**TASK**:
The data follows this line. Copy verbatim the line with "This screenshot has width=975, height=917." and each line after it to the end.

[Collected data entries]
==============================

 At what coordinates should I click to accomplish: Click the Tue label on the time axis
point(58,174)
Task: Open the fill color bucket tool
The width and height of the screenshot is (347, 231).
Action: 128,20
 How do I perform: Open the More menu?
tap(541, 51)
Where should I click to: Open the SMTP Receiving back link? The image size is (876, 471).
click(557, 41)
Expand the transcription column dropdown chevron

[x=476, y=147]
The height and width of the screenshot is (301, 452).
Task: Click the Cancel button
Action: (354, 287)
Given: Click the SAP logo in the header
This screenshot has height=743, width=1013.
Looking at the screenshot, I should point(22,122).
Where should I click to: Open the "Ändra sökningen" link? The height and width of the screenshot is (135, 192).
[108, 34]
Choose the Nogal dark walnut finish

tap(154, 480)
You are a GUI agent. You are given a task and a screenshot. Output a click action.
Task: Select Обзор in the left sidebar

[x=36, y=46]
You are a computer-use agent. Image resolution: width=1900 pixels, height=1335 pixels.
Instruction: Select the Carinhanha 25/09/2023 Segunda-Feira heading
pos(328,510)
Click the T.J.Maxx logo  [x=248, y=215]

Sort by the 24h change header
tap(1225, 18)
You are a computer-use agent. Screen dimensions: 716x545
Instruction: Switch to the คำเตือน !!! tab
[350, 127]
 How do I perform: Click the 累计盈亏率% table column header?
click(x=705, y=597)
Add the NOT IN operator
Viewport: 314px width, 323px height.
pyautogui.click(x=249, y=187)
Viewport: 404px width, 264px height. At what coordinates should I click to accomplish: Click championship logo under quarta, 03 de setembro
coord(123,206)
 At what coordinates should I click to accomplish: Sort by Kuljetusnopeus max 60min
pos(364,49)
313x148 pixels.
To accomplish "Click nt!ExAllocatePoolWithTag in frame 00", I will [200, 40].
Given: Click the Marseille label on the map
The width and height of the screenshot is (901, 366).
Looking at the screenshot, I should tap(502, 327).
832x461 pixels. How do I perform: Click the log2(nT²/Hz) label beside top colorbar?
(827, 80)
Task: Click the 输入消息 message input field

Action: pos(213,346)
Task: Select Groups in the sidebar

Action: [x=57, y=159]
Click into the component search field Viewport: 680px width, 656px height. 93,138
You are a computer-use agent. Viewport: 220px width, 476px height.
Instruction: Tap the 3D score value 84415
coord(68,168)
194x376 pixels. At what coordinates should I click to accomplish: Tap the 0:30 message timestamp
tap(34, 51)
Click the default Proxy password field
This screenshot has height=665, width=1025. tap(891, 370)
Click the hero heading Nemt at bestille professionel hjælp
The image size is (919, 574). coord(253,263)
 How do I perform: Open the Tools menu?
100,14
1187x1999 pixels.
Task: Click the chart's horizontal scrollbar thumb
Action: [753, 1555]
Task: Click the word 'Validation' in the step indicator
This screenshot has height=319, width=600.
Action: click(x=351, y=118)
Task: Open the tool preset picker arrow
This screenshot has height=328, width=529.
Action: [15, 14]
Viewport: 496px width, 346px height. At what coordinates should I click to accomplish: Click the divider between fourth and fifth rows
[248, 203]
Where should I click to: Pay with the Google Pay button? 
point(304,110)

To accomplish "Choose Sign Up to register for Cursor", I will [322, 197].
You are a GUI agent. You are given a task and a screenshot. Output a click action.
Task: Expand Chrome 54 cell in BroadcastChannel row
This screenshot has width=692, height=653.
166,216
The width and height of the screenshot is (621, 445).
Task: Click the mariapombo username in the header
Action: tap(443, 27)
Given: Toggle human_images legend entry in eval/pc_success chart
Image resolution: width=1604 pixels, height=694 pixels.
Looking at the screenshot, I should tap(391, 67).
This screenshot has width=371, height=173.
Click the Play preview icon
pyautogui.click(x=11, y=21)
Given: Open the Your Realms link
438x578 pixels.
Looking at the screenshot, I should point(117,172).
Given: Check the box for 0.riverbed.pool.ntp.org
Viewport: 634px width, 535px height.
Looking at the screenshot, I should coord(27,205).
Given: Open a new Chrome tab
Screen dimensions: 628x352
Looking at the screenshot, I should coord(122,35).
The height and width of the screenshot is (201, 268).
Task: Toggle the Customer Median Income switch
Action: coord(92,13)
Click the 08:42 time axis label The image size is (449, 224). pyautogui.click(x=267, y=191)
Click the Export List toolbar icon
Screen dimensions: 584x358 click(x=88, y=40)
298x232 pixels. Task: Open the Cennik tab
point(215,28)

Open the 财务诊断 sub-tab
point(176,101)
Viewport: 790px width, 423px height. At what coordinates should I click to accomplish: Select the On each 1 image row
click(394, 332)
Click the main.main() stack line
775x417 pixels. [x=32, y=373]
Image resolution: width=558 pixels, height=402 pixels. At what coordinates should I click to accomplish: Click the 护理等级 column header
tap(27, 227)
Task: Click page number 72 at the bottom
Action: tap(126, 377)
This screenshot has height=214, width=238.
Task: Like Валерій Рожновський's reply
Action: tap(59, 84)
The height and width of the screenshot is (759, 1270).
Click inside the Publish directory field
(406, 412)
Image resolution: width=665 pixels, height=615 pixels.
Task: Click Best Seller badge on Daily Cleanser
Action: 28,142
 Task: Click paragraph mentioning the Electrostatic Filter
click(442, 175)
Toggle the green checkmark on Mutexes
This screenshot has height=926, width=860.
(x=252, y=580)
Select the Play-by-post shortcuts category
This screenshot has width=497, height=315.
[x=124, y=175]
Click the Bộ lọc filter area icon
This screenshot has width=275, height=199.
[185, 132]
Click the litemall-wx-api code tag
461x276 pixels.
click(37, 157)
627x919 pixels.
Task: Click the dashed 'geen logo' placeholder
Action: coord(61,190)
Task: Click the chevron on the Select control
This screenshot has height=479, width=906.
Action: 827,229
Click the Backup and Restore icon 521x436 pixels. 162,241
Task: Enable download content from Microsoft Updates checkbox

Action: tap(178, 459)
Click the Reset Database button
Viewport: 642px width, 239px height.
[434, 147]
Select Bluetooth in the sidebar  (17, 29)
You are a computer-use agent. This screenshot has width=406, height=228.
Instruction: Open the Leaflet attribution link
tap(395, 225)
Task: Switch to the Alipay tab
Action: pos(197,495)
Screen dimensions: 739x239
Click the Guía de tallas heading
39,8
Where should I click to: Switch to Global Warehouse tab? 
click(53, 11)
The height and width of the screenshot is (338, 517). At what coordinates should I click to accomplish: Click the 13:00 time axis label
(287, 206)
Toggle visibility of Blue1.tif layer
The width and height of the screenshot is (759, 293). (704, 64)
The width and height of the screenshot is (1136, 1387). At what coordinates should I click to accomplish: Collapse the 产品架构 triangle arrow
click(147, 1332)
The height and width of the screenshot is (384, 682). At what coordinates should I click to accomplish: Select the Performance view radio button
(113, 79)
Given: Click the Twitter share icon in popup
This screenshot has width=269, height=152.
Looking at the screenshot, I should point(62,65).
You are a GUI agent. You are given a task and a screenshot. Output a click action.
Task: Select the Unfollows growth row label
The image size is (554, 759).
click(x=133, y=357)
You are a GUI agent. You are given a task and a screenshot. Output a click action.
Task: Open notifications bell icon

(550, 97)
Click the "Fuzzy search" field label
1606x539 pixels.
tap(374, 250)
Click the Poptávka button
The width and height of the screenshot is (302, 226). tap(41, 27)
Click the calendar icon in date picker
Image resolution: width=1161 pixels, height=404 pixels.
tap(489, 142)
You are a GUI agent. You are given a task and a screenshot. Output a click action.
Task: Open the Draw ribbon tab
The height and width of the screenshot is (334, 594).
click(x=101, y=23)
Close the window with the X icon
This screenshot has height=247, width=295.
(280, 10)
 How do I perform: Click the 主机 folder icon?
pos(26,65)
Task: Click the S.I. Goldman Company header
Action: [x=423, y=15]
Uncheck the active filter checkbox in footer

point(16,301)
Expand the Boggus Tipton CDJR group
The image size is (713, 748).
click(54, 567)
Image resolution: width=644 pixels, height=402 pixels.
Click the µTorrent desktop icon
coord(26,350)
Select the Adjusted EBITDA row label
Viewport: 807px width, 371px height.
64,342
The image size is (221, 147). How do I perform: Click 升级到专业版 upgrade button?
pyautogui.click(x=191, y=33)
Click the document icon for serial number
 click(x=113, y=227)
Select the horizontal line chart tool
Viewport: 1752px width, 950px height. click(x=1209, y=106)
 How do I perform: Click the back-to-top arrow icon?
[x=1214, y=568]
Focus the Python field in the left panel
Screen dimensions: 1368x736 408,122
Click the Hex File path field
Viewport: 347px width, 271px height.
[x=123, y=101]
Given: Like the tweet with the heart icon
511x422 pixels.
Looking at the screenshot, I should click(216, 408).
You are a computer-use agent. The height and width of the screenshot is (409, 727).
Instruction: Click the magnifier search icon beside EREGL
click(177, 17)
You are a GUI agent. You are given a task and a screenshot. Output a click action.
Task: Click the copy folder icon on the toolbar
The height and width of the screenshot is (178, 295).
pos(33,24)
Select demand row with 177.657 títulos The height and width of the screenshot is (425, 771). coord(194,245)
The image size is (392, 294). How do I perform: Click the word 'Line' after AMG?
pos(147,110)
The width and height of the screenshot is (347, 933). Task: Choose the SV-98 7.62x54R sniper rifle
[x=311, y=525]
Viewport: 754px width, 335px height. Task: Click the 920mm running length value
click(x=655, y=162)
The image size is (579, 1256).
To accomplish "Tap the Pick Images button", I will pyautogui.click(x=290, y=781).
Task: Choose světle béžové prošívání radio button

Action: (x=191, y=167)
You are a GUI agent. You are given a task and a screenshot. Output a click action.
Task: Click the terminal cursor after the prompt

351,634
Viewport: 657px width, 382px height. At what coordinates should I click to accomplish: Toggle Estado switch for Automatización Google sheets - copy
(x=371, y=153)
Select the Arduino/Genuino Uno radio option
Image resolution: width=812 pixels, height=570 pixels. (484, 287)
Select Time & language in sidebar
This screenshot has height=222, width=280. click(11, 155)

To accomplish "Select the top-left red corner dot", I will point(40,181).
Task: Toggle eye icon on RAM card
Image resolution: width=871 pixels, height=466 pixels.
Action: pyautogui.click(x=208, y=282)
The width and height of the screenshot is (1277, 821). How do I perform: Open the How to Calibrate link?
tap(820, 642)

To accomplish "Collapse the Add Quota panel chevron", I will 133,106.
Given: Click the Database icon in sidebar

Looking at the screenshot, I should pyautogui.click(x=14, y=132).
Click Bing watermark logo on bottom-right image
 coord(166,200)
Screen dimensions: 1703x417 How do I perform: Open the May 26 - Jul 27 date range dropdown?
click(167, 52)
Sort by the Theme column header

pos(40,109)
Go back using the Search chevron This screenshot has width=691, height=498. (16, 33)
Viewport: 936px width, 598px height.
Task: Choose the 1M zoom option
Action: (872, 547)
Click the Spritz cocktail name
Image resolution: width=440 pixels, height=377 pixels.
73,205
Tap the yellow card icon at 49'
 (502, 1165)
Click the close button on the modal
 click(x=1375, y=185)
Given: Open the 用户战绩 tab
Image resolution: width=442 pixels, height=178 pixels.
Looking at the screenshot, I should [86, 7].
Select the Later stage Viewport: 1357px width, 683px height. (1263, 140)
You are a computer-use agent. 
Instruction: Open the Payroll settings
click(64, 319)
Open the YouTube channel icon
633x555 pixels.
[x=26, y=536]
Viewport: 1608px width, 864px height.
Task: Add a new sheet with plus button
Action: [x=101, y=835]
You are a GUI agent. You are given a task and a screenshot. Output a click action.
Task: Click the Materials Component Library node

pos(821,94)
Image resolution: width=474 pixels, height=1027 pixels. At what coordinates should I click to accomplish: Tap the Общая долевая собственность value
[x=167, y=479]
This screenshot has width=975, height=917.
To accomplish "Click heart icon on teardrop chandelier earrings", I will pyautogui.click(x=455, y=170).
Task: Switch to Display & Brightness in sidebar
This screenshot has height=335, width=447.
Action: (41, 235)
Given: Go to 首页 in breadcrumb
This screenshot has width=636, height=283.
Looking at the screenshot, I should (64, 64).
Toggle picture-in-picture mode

==============================

**COMPLETED TASK**:
This screenshot has width=975, height=917.
To accomplish "Click heart icon on teardrop chandelier earrings", I will pyautogui.click(x=455, y=170).
Task: Switch to Display & Brightness in sidebar
This screenshot has height=335, width=447.
Action: (41, 235)
Given: Go to 首页 in breadcrumb
This screenshot has width=636, height=283.
Looking at the screenshot, I should (64, 64).
Toggle picture-in-picture mode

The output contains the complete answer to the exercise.